The first step in the SPEAR algorithm for denoising signals is to determine the noise levels in the signal and discard any signal segments that are too corrupted. In the analysis section above, we use a noise threshold of
We conducted this experiment on the PPG DaLiA dataset since it provides ground-truth ECG data. Table B3 shows the result of this experiment. We can see that most signals in this dataset are fairly noisy. The intuitive inverse relationship between the accuracy of HR estimation and how much of the noisy signal is removed are evident from the table. There isn’t a clear “best” choice of noise threshold. In fact, the ideal choice of noise threshold should depend on the use-case. For applications that require high accuracy, such as for healthcare diagnosis, a lower noise threshold (like 0.5) would be preferable. On the other hand, for daily tracking, we can choose to preserve more of the recordings with a larger threshold (like 0.75) and provide HR estimates that are slightly less accurate (though still more accurate than other state-of-the-art methods).
We conducted another experiment to compute the Reconstruction Ratio: a metric we defined to measures the degree of signal reconstruction by SPEAR. The Reconstruction Ratio represents the percentage of the input signal that SPEAR identifies as being corrupted by noise artifacts and subsequently reconstructs. Intuitively, we would expect the reconstruction ratio to increase as the noise threshold increases, since we allow signals with greater level of corruption to be denoised. Table B4 reports this metric for the PPG DaLiA and the Stanford test data sets.

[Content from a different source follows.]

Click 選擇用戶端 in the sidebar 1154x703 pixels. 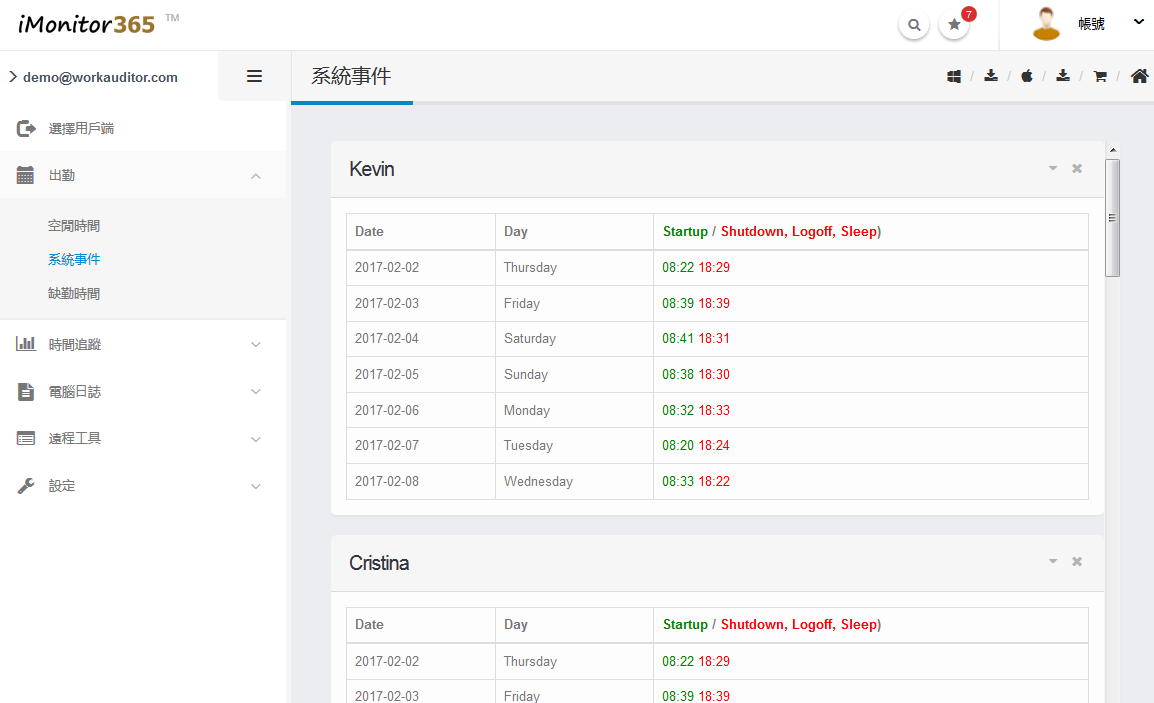click(x=88, y=129)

Noise Threshold | Reduction in Signal Recordings ( | Heart Rate MAE (bpm) |
---|---|---|
0.5 | 54% | 3.73 |
0.6 | 46% | 4.45 |
0.75 | 32% | 5.36 |
0.85 | 22% | 6.10 |
Note. Tested on the PPG DaLiA data set. The second column shows the percentage reduction in the number of signal recordings for a given noise threshold. The third column shows the mean absolute error in HR estimation on the remaining signals.

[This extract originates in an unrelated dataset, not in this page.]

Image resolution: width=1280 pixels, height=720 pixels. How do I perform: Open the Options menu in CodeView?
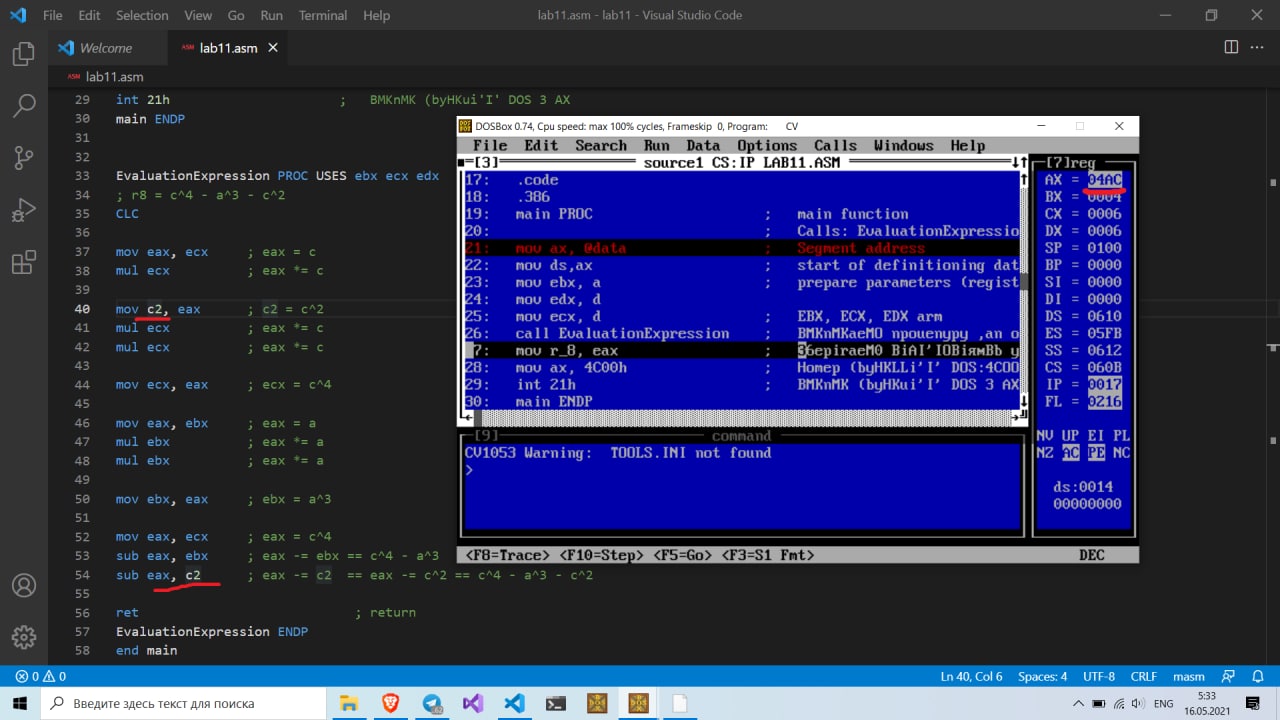tap(766, 146)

Noise Threshold | PPG DaLiA RR (%) | Stanford RR (%) |
---|---|---|
0.5 | 22.3% | 20.4% |
0.6 | 28.2% | 23.6% |
0.75 | 36.0% | 26.9% |
0.85 | 42.1% | 29.2% |
The artifact detection step of SPEAR uses a noise detection model to locate the artifacts within a signal. We chose to use the Segade model (Guo et al., 2021) for this step. Segade is a segmentation model that is able to accurately locate the exact locations of noise artifacts within a region. It outperforms all other methods on the Dice score metric, which measures segmentation accuracy. Furthermore, it generalizes across multiple data sets and is available as an open-source repository. Hence, it makes for an appropriate candidate in the SPEAR algorithm.

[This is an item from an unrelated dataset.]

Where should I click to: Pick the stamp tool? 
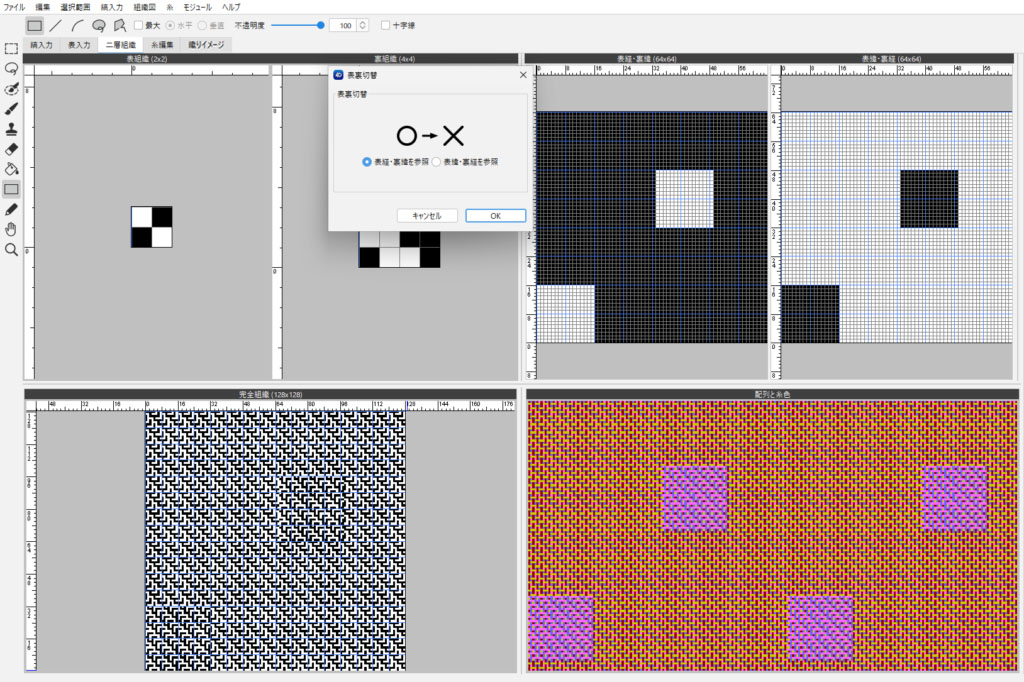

We conducted an experiment to test the sensitivity of HR estimation to the performance of the noise detection algorithm. In the PPG DaLiA test set, for each signal, we added some false positives to Segade’s predictions. Effectively, this would increase the identified ‘noise’ in the signal by predicting some of the clean regions as noisy. Then, these predictions are passed down the SPEAR pipeline and heart rate is predicted after denoising. We found that by randomly adding 5% of false positives to the signals, the mean absolute error in HR increases from 5.36 to 5.97 bpm. This meager increase can be attributable to the fact that there is now more ’noise’ in the signal the algorithm must reconstruct. But since SPEAR is able to reconstruct clean signals in the deleted noisy regions, this shows that the performance is not sensitive to false positives in the noise detector’s performance.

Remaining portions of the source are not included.